This book sets out to show that Islam's relationship with Christianity and Judaism has not always been one of conflict and intolerance, but frequently of mutual intercourse - even at times when their armies were fighting each other. The wars between them, even when religion was invoked, could often be characterized as territorial rather than as religious, and when Harun al-Rashid was fighting Christian Byzantium, he was quite happy to have the Christian Charlemagne as an ally; and Muslims slaughtered fellow-Muslims at least as often as they warred against Christians. Religious passions undoubtedly played a part in the Crusades, but even then the Shi'ite Fatimids at times supported the Christians against the Seljuk Sunnis. The 126 years between the beginning of the First Crusade in 1096 and the end of the last one in 1272 saw only 25 years of actual fighting - and Karabell paints a perhaps excessively rosy picture of the rest of the time, when Muslims and Christians coexisted more or less peacefully in the Middle East and traded with each other, when the Franks began to acculturate, and the Muslims to accommodate themselves to their Christian rulers. Saladin was inspired by genuine religious zeal, but his capture of Jerusalem was not accompanied with a slaughter such as the Crusaders had perpetrated in 1199, and Christian pilgrimage to the city would be permitted when the crusaders sailed home. That Third Crusade, at least on Saladin's side, was still a gentlemanly affair, and has been remembered as such even in the lore of the West.
There is an account of the interest in non-Islamic scholarship during the classical age of Islam (8th to 11th century) and during the Golden Age in Arabic Spain of about the same time, reciprocated (for all too brief a period) in early Reconquista Spain where Alfonso the Wise in the 13th century continued the Muslim tradition of convivencia. (One thread running through the book is the interest that many people in the West have shown in Islam and its culture.)

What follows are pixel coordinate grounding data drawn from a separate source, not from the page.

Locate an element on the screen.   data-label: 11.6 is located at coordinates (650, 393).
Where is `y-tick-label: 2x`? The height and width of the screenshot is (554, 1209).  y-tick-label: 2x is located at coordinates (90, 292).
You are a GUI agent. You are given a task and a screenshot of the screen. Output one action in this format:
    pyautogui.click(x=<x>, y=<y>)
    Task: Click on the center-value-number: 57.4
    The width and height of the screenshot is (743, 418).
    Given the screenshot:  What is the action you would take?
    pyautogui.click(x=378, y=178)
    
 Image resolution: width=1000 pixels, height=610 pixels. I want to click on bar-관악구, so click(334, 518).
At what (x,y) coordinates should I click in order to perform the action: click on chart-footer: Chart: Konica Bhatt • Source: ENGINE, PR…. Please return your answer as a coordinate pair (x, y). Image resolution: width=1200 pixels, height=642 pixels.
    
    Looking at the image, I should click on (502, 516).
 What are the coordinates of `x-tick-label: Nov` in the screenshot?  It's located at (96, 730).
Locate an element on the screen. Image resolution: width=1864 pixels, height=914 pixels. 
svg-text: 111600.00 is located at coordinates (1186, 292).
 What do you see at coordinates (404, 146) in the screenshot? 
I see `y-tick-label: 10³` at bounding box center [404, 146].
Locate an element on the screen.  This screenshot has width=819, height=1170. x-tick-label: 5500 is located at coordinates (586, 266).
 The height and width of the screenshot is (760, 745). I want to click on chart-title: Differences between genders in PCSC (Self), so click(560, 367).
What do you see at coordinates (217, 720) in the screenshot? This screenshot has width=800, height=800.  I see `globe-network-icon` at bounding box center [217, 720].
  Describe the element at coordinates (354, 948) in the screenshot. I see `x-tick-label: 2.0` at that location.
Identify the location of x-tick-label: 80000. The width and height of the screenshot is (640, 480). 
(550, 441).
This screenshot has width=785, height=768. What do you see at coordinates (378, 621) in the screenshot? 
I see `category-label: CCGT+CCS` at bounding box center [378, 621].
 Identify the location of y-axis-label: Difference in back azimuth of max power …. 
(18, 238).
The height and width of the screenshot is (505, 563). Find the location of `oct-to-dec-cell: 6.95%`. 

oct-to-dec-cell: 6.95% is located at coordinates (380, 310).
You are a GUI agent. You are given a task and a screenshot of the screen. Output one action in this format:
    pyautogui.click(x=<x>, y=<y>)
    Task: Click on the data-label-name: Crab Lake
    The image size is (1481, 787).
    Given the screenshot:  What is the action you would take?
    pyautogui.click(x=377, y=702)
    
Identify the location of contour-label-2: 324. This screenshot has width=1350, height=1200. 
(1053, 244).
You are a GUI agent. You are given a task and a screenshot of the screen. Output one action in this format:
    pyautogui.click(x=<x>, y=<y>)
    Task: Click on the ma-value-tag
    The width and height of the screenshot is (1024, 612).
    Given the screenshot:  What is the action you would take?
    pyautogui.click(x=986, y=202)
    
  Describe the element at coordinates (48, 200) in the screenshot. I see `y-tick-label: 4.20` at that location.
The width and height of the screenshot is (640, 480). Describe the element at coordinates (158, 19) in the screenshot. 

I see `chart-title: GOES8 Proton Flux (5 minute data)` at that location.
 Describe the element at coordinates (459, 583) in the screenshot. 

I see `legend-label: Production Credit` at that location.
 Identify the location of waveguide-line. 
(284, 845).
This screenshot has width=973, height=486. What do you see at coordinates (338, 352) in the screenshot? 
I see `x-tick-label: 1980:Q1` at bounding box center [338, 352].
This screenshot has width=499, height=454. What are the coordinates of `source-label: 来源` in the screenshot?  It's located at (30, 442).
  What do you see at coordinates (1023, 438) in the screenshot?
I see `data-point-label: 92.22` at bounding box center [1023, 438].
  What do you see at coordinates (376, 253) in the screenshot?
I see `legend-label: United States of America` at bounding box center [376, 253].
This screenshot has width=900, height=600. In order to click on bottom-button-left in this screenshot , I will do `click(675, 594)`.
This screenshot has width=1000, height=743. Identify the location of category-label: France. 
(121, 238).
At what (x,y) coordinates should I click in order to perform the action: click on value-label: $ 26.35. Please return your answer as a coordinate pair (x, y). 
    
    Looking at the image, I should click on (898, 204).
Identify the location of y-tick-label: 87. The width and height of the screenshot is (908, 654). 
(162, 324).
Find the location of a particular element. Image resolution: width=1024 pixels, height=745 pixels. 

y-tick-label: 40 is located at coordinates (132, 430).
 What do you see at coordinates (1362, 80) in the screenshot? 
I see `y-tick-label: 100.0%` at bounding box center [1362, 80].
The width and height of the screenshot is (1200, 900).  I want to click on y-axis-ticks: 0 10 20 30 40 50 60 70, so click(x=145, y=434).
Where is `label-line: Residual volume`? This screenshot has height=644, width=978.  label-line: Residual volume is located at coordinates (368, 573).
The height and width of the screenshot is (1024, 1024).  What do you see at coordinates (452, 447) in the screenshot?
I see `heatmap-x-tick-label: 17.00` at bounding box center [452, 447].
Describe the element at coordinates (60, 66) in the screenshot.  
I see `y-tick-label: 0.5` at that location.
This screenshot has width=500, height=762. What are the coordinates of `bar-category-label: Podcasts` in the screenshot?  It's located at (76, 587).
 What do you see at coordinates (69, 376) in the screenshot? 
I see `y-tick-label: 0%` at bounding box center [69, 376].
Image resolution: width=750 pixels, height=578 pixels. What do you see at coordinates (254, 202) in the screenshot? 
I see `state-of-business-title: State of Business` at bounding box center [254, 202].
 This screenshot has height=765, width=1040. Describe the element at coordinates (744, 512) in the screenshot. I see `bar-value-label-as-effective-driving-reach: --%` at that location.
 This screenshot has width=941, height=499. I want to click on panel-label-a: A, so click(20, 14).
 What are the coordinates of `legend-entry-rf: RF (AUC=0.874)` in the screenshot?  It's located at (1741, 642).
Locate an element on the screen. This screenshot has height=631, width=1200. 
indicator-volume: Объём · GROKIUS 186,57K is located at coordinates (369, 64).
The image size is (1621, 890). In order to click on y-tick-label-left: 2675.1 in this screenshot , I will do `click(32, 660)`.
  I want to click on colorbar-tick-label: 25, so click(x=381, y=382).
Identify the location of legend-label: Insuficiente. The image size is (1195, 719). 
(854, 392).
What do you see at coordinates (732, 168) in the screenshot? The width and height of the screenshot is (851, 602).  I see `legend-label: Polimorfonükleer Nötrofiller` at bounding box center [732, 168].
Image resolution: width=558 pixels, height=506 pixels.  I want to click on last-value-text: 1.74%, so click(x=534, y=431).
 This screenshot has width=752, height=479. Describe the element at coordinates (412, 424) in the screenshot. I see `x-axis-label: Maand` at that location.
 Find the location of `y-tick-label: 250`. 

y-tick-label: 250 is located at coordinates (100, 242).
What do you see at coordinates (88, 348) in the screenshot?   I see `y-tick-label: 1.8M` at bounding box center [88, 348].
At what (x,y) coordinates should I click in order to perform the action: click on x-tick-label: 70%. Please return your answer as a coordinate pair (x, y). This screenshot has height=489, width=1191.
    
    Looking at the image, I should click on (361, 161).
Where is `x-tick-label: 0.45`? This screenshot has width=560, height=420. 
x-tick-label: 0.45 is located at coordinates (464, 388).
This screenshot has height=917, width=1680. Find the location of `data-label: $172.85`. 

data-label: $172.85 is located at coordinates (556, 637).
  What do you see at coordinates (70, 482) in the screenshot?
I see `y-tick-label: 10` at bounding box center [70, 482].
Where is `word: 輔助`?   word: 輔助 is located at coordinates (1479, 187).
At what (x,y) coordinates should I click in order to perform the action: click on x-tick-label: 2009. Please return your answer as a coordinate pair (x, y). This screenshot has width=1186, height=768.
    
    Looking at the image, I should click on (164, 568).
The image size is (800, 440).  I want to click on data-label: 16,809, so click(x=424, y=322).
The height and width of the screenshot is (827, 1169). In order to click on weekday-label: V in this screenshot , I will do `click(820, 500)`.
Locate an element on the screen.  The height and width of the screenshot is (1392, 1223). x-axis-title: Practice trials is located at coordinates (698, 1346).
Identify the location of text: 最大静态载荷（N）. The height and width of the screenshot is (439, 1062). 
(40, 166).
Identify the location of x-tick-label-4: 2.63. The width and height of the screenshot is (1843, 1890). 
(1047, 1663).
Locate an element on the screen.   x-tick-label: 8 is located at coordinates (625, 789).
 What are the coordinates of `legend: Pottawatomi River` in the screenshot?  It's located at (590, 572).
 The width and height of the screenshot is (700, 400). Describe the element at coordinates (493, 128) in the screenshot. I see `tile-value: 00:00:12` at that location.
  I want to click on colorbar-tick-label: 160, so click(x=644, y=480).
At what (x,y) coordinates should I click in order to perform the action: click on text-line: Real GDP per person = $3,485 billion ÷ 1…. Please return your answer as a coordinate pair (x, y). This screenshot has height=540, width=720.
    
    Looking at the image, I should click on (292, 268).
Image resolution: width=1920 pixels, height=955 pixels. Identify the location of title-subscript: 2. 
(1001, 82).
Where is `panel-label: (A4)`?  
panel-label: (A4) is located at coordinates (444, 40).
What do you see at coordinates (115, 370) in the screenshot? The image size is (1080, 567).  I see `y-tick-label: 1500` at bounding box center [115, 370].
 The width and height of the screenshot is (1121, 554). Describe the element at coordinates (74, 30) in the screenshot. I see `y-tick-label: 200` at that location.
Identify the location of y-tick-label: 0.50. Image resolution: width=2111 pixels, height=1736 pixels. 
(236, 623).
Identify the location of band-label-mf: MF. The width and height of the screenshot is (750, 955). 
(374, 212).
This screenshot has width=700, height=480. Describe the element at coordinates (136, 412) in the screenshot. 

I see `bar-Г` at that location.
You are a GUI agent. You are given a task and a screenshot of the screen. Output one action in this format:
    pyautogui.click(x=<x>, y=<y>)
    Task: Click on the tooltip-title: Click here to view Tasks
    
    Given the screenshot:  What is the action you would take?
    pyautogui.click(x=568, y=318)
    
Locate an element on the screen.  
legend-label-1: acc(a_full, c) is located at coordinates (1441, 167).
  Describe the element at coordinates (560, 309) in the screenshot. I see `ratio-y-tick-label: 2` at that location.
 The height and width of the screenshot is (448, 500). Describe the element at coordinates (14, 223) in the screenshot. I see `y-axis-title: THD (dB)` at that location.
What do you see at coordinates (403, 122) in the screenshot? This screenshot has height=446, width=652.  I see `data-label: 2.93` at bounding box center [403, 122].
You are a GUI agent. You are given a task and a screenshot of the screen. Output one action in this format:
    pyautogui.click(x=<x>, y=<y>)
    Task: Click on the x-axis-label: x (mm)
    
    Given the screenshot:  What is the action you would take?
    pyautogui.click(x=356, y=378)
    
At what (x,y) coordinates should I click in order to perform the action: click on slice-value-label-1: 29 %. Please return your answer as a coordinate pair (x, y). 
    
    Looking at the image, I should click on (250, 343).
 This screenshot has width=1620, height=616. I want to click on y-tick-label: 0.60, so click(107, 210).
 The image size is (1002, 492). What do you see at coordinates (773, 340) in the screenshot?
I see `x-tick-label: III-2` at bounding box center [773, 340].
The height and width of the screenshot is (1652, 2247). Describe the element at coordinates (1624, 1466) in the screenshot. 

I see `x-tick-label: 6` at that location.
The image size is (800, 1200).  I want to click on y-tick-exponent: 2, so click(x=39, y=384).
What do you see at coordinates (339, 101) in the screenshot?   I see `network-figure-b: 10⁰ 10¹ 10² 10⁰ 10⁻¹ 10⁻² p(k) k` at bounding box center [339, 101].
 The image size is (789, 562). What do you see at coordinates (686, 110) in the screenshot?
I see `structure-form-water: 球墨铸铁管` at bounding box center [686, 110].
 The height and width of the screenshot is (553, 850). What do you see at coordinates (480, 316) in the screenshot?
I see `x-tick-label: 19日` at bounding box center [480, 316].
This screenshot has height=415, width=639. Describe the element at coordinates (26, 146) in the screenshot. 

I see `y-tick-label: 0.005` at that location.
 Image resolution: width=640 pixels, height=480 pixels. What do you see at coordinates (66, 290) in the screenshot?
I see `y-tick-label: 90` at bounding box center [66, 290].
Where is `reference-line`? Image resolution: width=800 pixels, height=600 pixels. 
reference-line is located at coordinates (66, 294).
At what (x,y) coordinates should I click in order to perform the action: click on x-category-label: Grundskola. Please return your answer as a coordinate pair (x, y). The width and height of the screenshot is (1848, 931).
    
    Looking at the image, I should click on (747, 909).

Karabell underlines that for hundreds of years the Muslims made no attempts to impose Islam on the peoples they conquered, and respected their religious authorities; that in that respect they were far more tolerant than Christian societies, and that this was in fact one of the reasons why, during their early expansion, there was so little resistance by Monophysites in Syria, Copts in Egypt, Nestorians in Persia and Jews everywhere, who had been more persecuted by their previous Christian rulers than they ever were by the Muslims. Especially at times when the Muslim governments in Baghdad, Córdoba or Constantinople felt secure, they were open to debates with or influences from non-Muslims: the occasional persecution of non-Mulims usually coincided with periods when their governments became weak.
This weakness was in part due to the long-term effects of the repudiation of classical Islam's openness to the ideas of non-Islamic peoples by al-Ghazali and his followers. As these clamped their orthodoxy on Islam from the late 12th century onwards, they stifled the freedom of thought that had been the glory of al-Rashid's time; and this contributed from about the 18th century onwards to the Islamic world not being able to resist Western inroads, especially towards the end of the 19th century. The first response among Islamic intellectuals like al-Afghani and Abduh was to return to the willingness for Islam to learn from what the non-Islamic world could teach; but as this did not manage to arrest the incursions of the west, in the end it developed among militants into an Islam that was more intolerant and resentful of the West (represented by Christians and Jews) than Islam had ever been before.
It did not help that nationalist revolts against the Ottomans invoked religious as well as ethnic differences; and this in turn created nationalisms in the Islamic world (which, incidentally, would also turn Islamic Arabs against Islamic Turks). The most tragic victims - because they were the only group over whom the Turks were victorious - of a new Islamic intolerance were the Christian Armenians, though even here it was their nationalism rather than their religion which was the trigger. The Versailles Settlement, with much of the Islamic world ruled directly by the West, was a further humiliation, and the Balfour Declaration the worst of them all.
Soon after the end of the Second World War, most of the Muslim states achieved their national independence, as did Israel. The new Muslim governments were basically secular (as was Arafat's PLO). It was the failure of these secularists to destroy Israel in four wars that seemed to leave militant Islam as the only hope of success, both against Israel and against the continuing influence of the West over these secular governments: militant Islam and nationalism increasingly became one and the same thing.
But even today Karabell sees signs of hope: a moderate and tolerant Islam is seen in Jordan, Morocco, Turkey, and among the young in Iran.
Karabell's story is not as forgotten as the subtitle of the book suggests: almost all of his material can be found in the major respectable histories of Islam. But there is certainly a lot of maligning of Islamic history around, from politicians, journalists and the occasional academic; and this eloquent and sophisticated defence of an Islam that for most of its history was tolerant of other religions - much more so than Christianity was during those centuries - is welcome as a corrective to books such as Bat Ye'or's Dhimmitude (see my review) or Huntington's Clash of Civilizations. It has the advantage over these in that, despite its agenda, it is much less one-sided and does not shirk those episodes which run counter to its main theme.